### Exercise instructions
The whole set of entries is to be restated word for word.

Dataset records Block Start

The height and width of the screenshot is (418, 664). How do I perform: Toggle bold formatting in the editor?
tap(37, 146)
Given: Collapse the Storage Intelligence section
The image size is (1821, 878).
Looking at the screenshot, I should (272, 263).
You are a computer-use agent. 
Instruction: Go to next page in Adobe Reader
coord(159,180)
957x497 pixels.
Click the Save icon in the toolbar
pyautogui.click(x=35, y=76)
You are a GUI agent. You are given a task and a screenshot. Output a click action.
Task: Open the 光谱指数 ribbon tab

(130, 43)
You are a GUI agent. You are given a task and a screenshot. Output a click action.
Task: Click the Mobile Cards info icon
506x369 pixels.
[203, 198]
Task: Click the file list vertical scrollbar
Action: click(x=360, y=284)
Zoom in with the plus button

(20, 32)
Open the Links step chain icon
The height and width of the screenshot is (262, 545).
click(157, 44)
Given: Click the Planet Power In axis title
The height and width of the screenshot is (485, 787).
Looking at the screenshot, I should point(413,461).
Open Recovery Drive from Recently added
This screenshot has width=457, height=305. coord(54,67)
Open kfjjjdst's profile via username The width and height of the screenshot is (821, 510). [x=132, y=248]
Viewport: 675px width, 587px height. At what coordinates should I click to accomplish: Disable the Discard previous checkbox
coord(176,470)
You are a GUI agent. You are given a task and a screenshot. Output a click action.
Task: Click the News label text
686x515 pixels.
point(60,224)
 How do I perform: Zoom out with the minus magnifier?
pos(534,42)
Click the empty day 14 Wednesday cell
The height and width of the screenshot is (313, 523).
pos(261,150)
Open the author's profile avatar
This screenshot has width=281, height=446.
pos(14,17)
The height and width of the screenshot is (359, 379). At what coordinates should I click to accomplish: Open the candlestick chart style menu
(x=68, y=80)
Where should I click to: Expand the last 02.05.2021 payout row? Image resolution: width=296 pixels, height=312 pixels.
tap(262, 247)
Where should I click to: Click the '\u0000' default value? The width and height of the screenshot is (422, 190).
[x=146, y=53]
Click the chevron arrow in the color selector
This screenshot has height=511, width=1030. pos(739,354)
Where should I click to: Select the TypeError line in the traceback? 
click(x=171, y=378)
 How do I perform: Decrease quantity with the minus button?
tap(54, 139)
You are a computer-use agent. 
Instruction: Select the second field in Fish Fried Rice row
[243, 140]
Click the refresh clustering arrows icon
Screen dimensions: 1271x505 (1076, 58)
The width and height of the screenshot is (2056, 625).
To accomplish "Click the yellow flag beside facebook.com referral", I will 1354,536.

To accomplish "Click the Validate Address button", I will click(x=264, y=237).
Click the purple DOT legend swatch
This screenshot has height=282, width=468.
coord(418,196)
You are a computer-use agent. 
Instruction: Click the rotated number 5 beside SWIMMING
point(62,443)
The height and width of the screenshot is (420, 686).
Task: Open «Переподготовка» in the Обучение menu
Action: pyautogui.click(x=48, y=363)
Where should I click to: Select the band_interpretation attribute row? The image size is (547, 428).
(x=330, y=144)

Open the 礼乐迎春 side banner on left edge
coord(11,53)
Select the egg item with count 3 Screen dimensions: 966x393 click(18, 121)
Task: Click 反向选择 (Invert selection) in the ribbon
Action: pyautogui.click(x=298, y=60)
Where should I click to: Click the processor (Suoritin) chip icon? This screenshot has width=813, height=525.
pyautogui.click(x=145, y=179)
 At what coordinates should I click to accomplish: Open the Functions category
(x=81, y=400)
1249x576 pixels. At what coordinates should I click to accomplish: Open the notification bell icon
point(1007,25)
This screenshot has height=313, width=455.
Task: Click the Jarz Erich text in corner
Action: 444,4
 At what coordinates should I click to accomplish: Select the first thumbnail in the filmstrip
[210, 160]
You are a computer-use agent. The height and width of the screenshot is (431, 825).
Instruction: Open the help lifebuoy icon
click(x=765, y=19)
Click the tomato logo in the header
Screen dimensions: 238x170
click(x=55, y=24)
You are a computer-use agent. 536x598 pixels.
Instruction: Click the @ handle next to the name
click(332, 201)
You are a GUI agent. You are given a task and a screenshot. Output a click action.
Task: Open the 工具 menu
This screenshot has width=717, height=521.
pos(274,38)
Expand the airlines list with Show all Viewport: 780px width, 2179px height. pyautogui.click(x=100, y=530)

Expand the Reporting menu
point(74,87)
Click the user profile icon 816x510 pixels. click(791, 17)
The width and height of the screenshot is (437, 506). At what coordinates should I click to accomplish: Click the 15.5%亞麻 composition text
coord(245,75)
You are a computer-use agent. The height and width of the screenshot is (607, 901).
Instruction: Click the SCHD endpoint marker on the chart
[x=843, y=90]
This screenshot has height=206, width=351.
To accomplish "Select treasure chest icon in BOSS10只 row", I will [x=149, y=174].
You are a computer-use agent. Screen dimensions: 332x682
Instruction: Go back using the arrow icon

Dataset records Block End

### Response area
The height and width of the screenshot is (418, 664). How do I perform: Toggle bold formatting in the editor?
tap(37, 146)
Given: Collapse the Storage Intelligence section
The image size is (1821, 878).
Looking at the screenshot, I should (272, 263).
You are a computer-use agent. 
Instruction: Go to next page in Adobe Reader
coord(159,180)
957x497 pixels.
Click the Save icon in the toolbar
pyautogui.click(x=35, y=76)
You are a GUI agent. You are given a task and a screenshot. Output a click action.
Task: Open the 光谱指数 ribbon tab

(130, 43)
You are a GUI agent. You are given a task and a screenshot. Output a click action.
Task: Click the Mobile Cards info icon
506x369 pixels.
[203, 198]
Task: Click the file list vertical scrollbar
Action: click(x=360, y=284)
Zoom in with the plus button

(20, 32)
Open the Links step chain icon
The height and width of the screenshot is (262, 545).
click(157, 44)
Given: Click the Planet Power In axis title
The height and width of the screenshot is (485, 787).
Looking at the screenshot, I should point(413,461).
Open Recovery Drive from Recently added
This screenshot has width=457, height=305. coord(54,67)
Open kfjjjdst's profile via username The width and height of the screenshot is (821, 510). [x=132, y=248]
Viewport: 675px width, 587px height. At what coordinates should I click to accomplish: Disable the Discard previous checkbox
coord(176,470)
You are a GUI agent. You are given a task and a screenshot. Output a click action.
Task: Click the News label text
686x515 pixels.
point(60,224)
 How do I perform: Zoom out with the minus magnifier?
pos(534,42)
Click the empty day 14 Wednesday cell
The height and width of the screenshot is (313, 523).
pos(261,150)
Open the author's profile avatar
This screenshot has width=281, height=446.
pos(14,17)
The height and width of the screenshot is (359, 379). At what coordinates should I click to accomplish: Open the candlestick chart style menu
(x=68, y=80)
Where should I click to: Expand the last 02.05.2021 payout row? Image resolution: width=296 pixels, height=312 pixels.
tap(262, 247)
Where should I click to: Click the '\u0000' default value? The width and height of the screenshot is (422, 190).
[x=146, y=53]
Click the chevron arrow in the color selector
This screenshot has height=511, width=1030. pos(739,354)
Where should I click to: Select the TypeError line in the traceback? 
click(x=171, y=378)
 How do I perform: Decrease quantity with the minus button?
tap(54, 139)
You are a computer-use agent. 
Instruction: Select the second field in Fish Fried Rice row
[243, 140]
Click the refresh clustering arrows icon
Screen dimensions: 1271x505 (1076, 58)
The width and height of the screenshot is (2056, 625).
To accomplish "Click the yellow flag beside facebook.com referral", I will 1354,536.

To accomplish "Click the Validate Address button", I will click(x=264, y=237).
Click the purple DOT legend swatch
This screenshot has height=282, width=468.
coord(418,196)
You are a computer-use agent. 
Instruction: Click the rotated number 5 beside SWIMMING
point(62,443)
The height and width of the screenshot is (420, 686).
Task: Open «Переподготовка» in the Обучение menu
Action: pyautogui.click(x=48, y=363)
Where should I click to: Select the band_interpretation attribute row? The image size is (547, 428).
(x=330, y=144)

Open the 礼乐迎春 side banner on left edge
coord(11,53)
Select the egg item with count 3 Screen dimensions: 966x393 click(18, 121)
Task: Click 反向选择 (Invert selection) in the ribbon
Action: pyautogui.click(x=298, y=60)
Where should I click to: Click the processor (Suoritin) chip icon? This screenshot has width=813, height=525.
pyautogui.click(x=145, y=179)
 At what coordinates should I click to accomplish: Open the Functions category
(x=81, y=400)
1249x576 pixels. At what coordinates should I click to accomplish: Open the notification bell icon
point(1007,25)
This screenshot has height=313, width=455.
Task: Click the Jarz Erich text in corner
Action: 444,4
 At what coordinates should I click to accomplish: Select the first thumbnail in the filmstrip
[210, 160]
You are a computer-use agent. The height and width of the screenshot is (431, 825).
Instruction: Open the help lifebuoy icon
click(x=765, y=19)
Click the tomato logo in the header
Screen dimensions: 238x170
click(x=55, y=24)
You are a computer-use agent. 536x598 pixels.
Instruction: Click the @ handle next to the name
click(332, 201)
You are a GUI agent. You are given a task and a screenshot. Output a click action.
Task: Open the 工具 menu
This screenshot has width=717, height=521.
pos(274,38)
Expand the airlines list with Show all Viewport: 780px width, 2179px height. pyautogui.click(x=100, y=530)

Expand the Reporting menu
point(74,87)
Click the user profile icon 816x510 pixels. click(791, 17)
The width and height of the screenshot is (437, 506). At what coordinates should I click to accomplish: Click the 15.5%亞麻 composition text
coord(245,75)
You are a computer-use agent. The height and width of the screenshot is (607, 901).
Instruction: Click the SCHD endpoint marker on the chart
[x=843, y=90]
This screenshot has height=206, width=351.
To accomplish "Select treasure chest icon in BOSS10只 row", I will [x=149, y=174].
You are a computer-use agent. Screen dimensions: 332x682
Instruction: Go back using the arrow icon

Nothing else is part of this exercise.